WORK INSTRUCTIONS: Search each line of the data for the word "POZIV"; copy every line where it is found.

*** Begin section ***

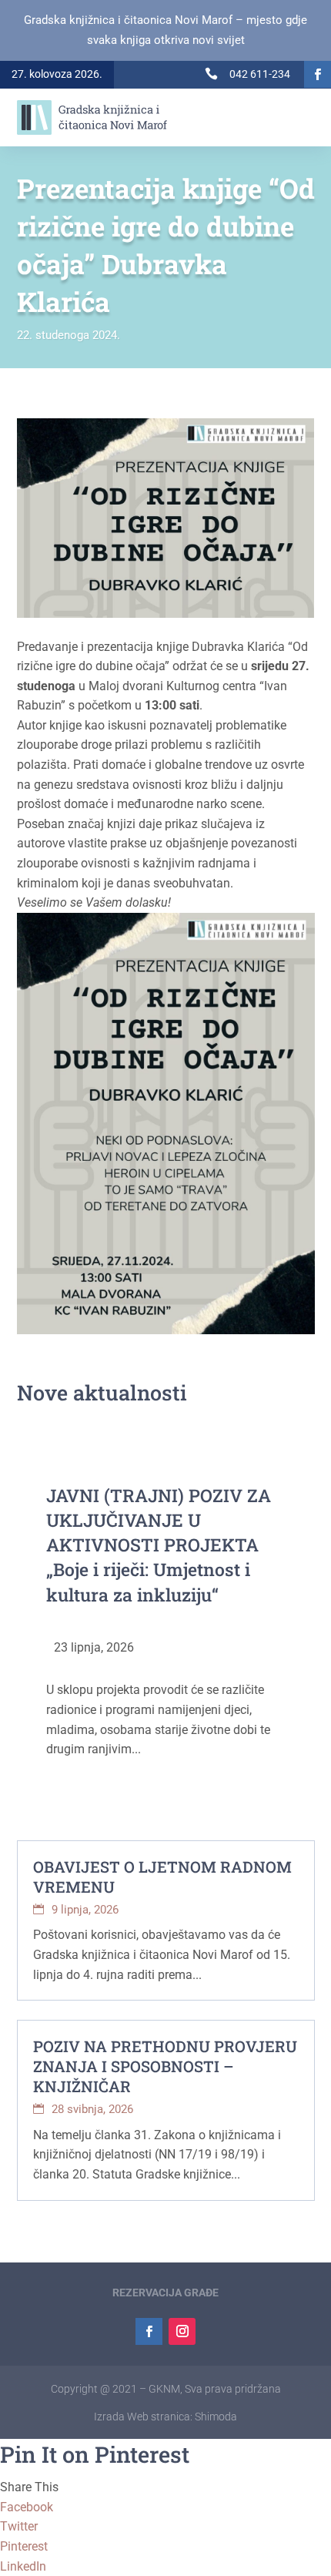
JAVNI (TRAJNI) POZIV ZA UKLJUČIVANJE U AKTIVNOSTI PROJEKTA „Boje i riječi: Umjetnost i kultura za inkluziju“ (158, 1545)
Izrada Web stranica (142, 2416)
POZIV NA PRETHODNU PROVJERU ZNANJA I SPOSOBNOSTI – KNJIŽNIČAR (165, 2066)
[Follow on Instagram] (182, 2331)
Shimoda (216, 2416)
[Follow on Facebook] (317, 74)
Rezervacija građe (165, 2292)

*** End section ***

SOLUTION TO THIS EXERCISE:
JAVNI (TRAJNI) POZIV ZA UKLJUČIVANJE U AKTIVNOSTI PROJEKTA „Boje i riječi: Umjetnost i kultura za inkluziju“ (158, 1545)
POZIV NA PRETHODNU PROVJERU ZNANJA I SPOSOBNOSTI – KNJIŽNIČAR (165, 2066)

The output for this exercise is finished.